_WHAT IS BEING ASKED_. The full set of lines below has to be written out again exactly.

_DATASET EXTRACT_.
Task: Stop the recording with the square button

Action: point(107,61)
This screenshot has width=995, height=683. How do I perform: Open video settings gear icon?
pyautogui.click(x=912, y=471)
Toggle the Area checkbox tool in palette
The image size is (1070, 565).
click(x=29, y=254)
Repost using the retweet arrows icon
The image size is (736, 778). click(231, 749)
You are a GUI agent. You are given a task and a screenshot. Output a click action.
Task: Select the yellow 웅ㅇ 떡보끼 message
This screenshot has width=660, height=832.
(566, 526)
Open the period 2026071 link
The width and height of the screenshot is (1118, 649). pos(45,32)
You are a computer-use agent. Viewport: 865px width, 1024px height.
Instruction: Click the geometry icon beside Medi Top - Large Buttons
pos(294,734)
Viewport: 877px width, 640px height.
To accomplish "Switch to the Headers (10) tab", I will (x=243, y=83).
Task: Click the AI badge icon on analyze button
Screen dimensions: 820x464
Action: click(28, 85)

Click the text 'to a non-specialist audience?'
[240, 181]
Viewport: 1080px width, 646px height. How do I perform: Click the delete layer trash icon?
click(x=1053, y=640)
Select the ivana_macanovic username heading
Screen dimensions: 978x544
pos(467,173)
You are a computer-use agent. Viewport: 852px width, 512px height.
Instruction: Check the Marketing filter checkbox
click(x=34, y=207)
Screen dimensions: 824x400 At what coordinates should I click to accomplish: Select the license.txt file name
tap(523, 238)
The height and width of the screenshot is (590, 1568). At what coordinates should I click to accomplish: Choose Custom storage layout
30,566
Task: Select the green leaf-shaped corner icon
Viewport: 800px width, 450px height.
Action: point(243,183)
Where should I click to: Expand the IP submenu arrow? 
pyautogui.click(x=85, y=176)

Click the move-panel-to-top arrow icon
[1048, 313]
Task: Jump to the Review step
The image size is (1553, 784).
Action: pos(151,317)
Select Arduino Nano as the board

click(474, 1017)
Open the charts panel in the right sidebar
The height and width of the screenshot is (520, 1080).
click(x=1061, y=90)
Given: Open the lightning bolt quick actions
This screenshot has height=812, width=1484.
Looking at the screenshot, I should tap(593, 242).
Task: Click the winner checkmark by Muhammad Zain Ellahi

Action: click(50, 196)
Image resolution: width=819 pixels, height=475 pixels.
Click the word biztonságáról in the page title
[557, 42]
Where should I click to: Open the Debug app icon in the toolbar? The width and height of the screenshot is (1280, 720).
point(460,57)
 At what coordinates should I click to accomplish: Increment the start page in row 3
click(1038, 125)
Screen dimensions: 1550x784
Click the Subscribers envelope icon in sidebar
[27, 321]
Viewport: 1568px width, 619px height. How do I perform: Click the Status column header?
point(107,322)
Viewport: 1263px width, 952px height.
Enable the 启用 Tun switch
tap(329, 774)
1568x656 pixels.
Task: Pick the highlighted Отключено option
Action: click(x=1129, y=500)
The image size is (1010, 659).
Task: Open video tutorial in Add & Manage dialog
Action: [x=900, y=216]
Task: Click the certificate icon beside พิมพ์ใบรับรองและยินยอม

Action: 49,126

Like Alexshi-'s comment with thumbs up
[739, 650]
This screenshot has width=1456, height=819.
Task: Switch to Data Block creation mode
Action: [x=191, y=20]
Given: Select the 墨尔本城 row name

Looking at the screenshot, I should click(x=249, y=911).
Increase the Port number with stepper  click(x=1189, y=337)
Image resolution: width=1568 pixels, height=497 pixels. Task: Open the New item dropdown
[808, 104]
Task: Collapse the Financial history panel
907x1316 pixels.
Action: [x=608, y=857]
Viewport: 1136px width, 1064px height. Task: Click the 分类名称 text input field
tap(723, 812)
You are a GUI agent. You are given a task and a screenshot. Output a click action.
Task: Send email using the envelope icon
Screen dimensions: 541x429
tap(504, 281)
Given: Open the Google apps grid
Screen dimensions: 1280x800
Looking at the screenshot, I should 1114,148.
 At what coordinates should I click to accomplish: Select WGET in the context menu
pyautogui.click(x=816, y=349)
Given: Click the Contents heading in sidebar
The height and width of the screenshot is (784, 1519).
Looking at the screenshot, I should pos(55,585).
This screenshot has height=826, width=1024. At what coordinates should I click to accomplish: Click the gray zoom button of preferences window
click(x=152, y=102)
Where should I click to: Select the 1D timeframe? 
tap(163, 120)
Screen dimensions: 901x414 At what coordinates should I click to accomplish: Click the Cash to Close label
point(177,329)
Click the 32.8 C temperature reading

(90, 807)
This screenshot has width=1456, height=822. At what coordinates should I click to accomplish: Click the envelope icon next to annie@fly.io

_REPLY TO THE EXERCISE_.
Task: Stop the recording with the square button

Action: point(107,61)
This screenshot has width=995, height=683. How do I perform: Open video settings gear icon?
pyautogui.click(x=912, y=471)
Toggle the Area checkbox tool in palette
The image size is (1070, 565).
click(x=29, y=254)
Repost using the retweet arrows icon
The image size is (736, 778). click(231, 749)
You are a GUI agent. You are given a task and a screenshot. Output a click action.
Task: Select the yellow 웅ㅇ 떡보끼 message
This screenshot has width=660, height=832.
(566, 526)
Open the period 2026071 link
The width and height of the screenshot is (1118, 649). pos(45,32)
You are a computer-use agent. Viewport: 865px width, 1024px height.
Instruction: Click the geometry icon beside Medi Top - Large Buttons
pos(294,734)
Viewport: 877px width, 640px height.
To accomplish "Switch to the Headers (10) tab", I will (x=243, y=83).
Task: Click the AI badge icon on analyze button
Screen dimensions: 820x464
Action: click(28, 85)

Click the text 'to a non-specialist audience?'
[240, 181]
Viewport: 1080px width, 646px height. How do I perform: Click the delete layer trash icon?
click(x=1053, y=640)
Select the ivana_macanovic username heading
Screen dimensions: 978x544
pos(467,173)
You are a computer-use agent. Viewport: 852px width, 512px height.
Instruction: Check the Marketing filter checkbox
click(x=34, y=207)
Screen dimensions: 824x400 At what coordinates should I click to accomplish: Select the license.txt file name
tap(523, 238)
The height and width of the screenshot is (590, 1568). At what coordinates should I click to accomplish: Choose Custom storage layout
30,566
Task: Select the green leaf-shaped corner icon
Viewport: 800px width, 450px height.
Action: point(243,183)
Where should I click to: Expand the IP submenu arrow? 
pyautogui.click(x=85, y=176)

Click the move-panel-to-top arrow icon
[1048, 313]
Task: Jump to the Review step
The image size is (1553, 784).
Action: pos(151,317)
Select Arduino Nano as the board

click(474, 1017)
Open the charts panel in the right sidebar
The height and width of the screenshot is (520, 1080).
click(x=1061, y=90)
Given: Open the lightning bolt quick actions
This screenshot has height=812, width=1484.
Looking at the screenshot, I should tap(593, 242).
Task: Click the winner checkmark by Muhammad Zain Ellahi

Action: click(50, 196)
Image resolution: width=819 pixels, height=475 pixels.
Click the word biztonságáról in the page title
[557, 42]
Where should I click to: Open the Debug app icon in the toolbar? The width and height of the screenshot is (1280, 720).
point(460,57)
 At what coordinates should I click to accomplish: Increment the start page in row 3
click(1038, 125)
Screen dimensions: 1550x784
Click the Subscribers envelope icon in sidebar
[27, 321]
Viewport: 1568px width, 619px height. How do I perform: Click the Status column header?
point(107,322)
Viewport: 1263px width, 952px height.
Enable the 启用 Tun switch
tap(329, 774)
1568x656 pixels.
Task: Pick the highlighted Отключено option
Action: click(x=1129, y=500)
The image size is (1010, 659).
Task: Open video tutorial in Add & Manage dialog
Action: [x=900, y=216]
Task: Click the certificate icon beside พิมพ์ใบรับรองและยินยอม

Action: 49,126

Like Alexshi-'s comment with thumbs up
[739, 650]
This screenshot has width=1456, height=819.
Task: Switch to Data Block creation mode
Action: [x=191, y=20]
Given: Select the 墨尔本城 row name

Looking at the screenshot, I should click(x=249, y=911).
Increase the Port number with stepper  click(x=1189, y=337)
Image resolution: width=1568 pixels, height=497 pixels. Task: Open the New item dropdown
[808, 104]
Task: Collapse the Financial history panel
907x1316 pixels.
Action: [x=608, y=857]
Viewport: 1136px width, 1064px height. Task: Click the 分类名称 text input field
tap(723, 812)
You are a GUI agent. You are given a task and a screenshot. Output a click action.
Task: Send email using the envelope icon
Screen dimensions: 541x429
tap(504, 281)
Given: Open the Google apps grid
Screen dimensions: 1280x800
Looking at the screenshot, I should 1114,148.
 At what coordinates should I click to accomplish: Select WGET in the context menu
pyautogui.click(x=816, y=349)
Given: Click the Contents heading in sidebar
The height and width of the screenshot is (784, 1519).
Looking at the screenshot, I should pos(55,585).
This screenshot has height=826, width=1024. At what coordinates should I click to accomplish: Click the gray zoom button of preferences window
click(x=152, y=102)
Where should I click to: Select the 1D timeframe? 
tap(163, 120)
Screen dimensions: 901x414 At what coordinates should I click to accomplish: Click the Cash to Close label
point(177,329)
Click the 32.8 C temperature reading

(90, 807)
This screenshot has width=1456, height=822. At what coordinates should I click to accomplish: Click the envelope icon next to annie@fly.io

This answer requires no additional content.